Chapter 11: Analysis of Danish Fertility Using PROC UCM

11.1 Component Estimation

11.2 Outlier Detection

11.3 Extensions of the Model

11.1 Component Estimation

In this section, PROC UCM is applied in an analysis of the series of Danish fertility for the years 1901 to 2009. This series was also considered in Chapter 5 and Chapter 7 as an example of exponential smoothing and other forecasting methods.

Most of the code lines in the application of PROC UCM in Program 11.1 are specifications of plots and output components. In the ID statement, the time identification variable (in this example, the variable year) is specified. The time series for this particular example is specified as yearly observations by the option interval=year. The name of the time series to be decomposed is, as in many other SAS procedures, specified in a MODEL statement. The OUTLIER statement is discussed in the next section.

Program 11.1 The basic model in PROC UCM

ods graphics;
PROC UCM data=sasts.Fertility;
id year interval=year;
model fertility;
level plot=(filter smooth);
outlier;
estimate plot=all;
forecast lead=24 plot=forecasts alpha=0.1;
run;
ods graphics off;

The estimated variance for the noise series in the level component is printed in the output window; see Output 11.1. The variance of the estimated innovation term in the level component, 8964, is large. It is in fact larger than the variance of the yearly changes in fertility, which is 8591, as you can see by an application of PROC UNIVARIATE. A more relevant comparison is perhaps the uncorrected sum of squares (divided by the number of observations) for the yearly differences, which also equals 8964 and which you can also see in output provided by PROC UNIVARIATE. The practical impact is that the fitted-level component equals the observed series with almost zero residuals.

Output 11.1 The estimated component variance

Output 11.1 The estimated component variance

For the level component, both the filtered and the smoothed plot are drawn by the option plot=(filter smooth)in the LEVEL statement in Program 11.1. The filtered plot, Figure 11.1, is defined using only past observations, so that only observations previous to but not later than time t are included in the calculation of the level at time t. In the smoothed version, Figure 11.2, all observed values both before and after time t are used in the calculation of the level at time t, leading to a smoother ex post plot. The plots look very similar, but because the smoothed plot is based on more observations, the confidence limits in the observation period are narrower.

The forecasts are defined using the latest observed value of the level. The forecasts form a constant horizontal line because no trend is incorporated in the model so far. The confidence limits are broad for longer horizons, even when the confidence level is specified at α = 10% by the option alpha=0.1 in the FORECAST statement instead of the more commonly used default value α = 5%. Note that the confidence limits for forecasts in the filtered and the smoothed plots are identical in the forecasting period. This is the case because the forecasts are based on all available observations in the observation period.

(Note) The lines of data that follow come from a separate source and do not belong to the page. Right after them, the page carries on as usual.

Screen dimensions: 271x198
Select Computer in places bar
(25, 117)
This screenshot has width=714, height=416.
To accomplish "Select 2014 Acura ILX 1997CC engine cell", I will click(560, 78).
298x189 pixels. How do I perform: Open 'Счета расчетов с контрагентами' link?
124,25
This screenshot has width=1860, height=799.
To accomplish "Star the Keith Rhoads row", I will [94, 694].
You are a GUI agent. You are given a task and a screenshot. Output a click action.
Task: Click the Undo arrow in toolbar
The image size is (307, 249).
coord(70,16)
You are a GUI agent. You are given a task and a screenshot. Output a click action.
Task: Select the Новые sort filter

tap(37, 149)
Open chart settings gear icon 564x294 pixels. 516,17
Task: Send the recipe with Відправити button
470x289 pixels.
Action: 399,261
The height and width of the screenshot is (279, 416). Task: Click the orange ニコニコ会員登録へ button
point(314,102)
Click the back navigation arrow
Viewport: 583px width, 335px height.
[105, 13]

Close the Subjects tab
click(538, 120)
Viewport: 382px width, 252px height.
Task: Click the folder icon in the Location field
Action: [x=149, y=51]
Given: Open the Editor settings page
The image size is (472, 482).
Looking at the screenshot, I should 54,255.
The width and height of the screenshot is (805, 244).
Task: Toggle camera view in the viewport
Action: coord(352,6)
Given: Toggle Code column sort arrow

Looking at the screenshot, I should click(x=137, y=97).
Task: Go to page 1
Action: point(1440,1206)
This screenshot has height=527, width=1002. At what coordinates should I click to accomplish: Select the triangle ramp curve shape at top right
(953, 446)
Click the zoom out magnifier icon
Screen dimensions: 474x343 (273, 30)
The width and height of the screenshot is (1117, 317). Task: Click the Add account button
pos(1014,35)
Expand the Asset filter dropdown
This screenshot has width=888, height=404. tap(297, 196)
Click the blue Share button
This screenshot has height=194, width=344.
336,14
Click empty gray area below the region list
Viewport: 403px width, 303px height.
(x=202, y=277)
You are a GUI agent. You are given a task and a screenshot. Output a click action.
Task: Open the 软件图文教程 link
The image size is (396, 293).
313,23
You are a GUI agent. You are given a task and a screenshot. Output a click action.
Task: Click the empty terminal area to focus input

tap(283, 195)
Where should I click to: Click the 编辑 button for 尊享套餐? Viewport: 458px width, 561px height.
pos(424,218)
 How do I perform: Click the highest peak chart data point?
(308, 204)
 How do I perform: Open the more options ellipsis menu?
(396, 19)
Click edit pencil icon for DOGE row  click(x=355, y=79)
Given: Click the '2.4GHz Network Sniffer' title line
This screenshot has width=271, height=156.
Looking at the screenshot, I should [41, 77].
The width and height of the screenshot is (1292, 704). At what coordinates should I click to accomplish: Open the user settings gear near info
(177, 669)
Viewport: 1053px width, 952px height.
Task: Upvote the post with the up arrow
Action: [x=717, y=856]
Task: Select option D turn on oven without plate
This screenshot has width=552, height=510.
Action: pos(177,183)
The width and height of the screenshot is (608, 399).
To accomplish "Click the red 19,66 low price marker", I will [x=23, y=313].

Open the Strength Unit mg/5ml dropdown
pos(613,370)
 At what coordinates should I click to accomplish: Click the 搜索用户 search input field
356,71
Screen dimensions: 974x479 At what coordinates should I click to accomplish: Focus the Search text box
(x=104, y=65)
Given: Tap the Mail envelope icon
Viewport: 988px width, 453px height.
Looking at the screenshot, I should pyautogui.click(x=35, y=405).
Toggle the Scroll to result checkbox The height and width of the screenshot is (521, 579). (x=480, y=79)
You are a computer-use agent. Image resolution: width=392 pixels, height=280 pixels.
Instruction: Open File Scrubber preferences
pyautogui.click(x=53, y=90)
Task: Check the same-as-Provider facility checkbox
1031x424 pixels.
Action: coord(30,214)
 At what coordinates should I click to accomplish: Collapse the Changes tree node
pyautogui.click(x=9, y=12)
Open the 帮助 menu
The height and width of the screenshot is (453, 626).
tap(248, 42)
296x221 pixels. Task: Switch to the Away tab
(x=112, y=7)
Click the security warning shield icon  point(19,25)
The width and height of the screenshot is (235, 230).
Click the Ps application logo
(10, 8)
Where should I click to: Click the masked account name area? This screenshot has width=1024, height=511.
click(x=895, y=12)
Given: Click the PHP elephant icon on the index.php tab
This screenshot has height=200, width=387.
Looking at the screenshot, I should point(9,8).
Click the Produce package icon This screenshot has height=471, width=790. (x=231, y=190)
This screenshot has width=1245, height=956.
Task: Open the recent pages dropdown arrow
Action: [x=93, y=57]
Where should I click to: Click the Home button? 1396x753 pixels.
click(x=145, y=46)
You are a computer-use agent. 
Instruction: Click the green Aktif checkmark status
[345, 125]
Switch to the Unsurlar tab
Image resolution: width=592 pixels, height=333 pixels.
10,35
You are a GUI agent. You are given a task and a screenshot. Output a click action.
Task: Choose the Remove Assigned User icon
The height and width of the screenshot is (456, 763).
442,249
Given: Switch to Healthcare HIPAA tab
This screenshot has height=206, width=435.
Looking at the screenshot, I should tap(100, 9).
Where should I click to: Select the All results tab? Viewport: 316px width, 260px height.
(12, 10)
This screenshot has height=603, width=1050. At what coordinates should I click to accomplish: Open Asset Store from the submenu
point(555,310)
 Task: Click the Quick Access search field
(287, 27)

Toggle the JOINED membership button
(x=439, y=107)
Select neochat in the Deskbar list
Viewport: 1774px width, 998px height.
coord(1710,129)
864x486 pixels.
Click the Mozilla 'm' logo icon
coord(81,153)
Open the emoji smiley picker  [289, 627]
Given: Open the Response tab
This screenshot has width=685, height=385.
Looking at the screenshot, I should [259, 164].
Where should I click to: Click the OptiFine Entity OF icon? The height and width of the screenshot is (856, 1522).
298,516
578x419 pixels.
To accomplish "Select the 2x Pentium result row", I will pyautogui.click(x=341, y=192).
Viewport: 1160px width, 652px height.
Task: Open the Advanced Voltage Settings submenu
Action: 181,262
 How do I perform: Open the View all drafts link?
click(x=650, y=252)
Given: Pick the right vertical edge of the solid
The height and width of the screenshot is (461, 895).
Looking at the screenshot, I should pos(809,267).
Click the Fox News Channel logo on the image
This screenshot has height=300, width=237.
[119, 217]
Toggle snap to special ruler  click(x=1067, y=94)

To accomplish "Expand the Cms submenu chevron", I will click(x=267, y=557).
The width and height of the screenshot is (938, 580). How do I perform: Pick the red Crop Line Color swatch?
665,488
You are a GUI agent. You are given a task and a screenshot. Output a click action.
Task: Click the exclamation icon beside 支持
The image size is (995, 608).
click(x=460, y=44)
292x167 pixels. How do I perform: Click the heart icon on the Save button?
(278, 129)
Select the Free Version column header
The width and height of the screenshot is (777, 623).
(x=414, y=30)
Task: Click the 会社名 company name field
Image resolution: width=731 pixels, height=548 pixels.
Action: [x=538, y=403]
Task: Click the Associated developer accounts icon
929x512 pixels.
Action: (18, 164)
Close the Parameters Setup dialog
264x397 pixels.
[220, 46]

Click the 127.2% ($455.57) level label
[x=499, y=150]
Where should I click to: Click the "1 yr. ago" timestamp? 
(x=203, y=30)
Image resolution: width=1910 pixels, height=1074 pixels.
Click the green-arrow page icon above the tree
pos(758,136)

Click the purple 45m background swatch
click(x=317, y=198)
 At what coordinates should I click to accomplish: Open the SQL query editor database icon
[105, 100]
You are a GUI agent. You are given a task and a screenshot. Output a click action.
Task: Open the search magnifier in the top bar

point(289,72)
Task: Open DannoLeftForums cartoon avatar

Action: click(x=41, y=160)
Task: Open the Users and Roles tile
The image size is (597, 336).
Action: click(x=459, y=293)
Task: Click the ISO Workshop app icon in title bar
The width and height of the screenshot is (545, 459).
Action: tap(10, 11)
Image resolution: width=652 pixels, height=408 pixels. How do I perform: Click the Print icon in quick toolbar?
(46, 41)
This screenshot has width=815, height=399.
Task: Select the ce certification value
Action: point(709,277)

Figure 11.1 The level component for the fertility series estimated by the filtering algorithm

Figure 11.1 The level component for the fertility series estimated by the filtering algorithm

Figure 11.2 The level component estimated by the smoothing algorithm

Figure 11.2 The level component estimated by the smoothing algorithm

11.2 Outlier Detection

The residuals are plotted in Figure 11.3. This plot (among others) is requested by the plot=all option in the ESTIMATE statement. The most dominant residuals are for the years 1919 and 1920, but a positive residual in 1941 and the negative residuals in the late 1960s also seem significant. The OUTLIER statement produces a formal outlier test, shown in Output 11.2. In this test, a dummy component for each year is applied for each observation, and if this component is tested as significant, the observation is printed as an additive outlier. These tests exclude the influence of potential outliers on both the residual and the level component, so the results are not a simple replication of what is shown in the residual plot. The estimates for the printed outliers are estimated for the dummy component, which is intended to compensate for the outlier. The sign of the estimate in Output 11.2 is for that reason the opposite of the sign of the corresponding residual in Figure 11.3. As noted in Section 5.13, the outliers for the years 1919–1920 are probably due to registration errors during the years of the Danish reunification with the southern parts of Jutland.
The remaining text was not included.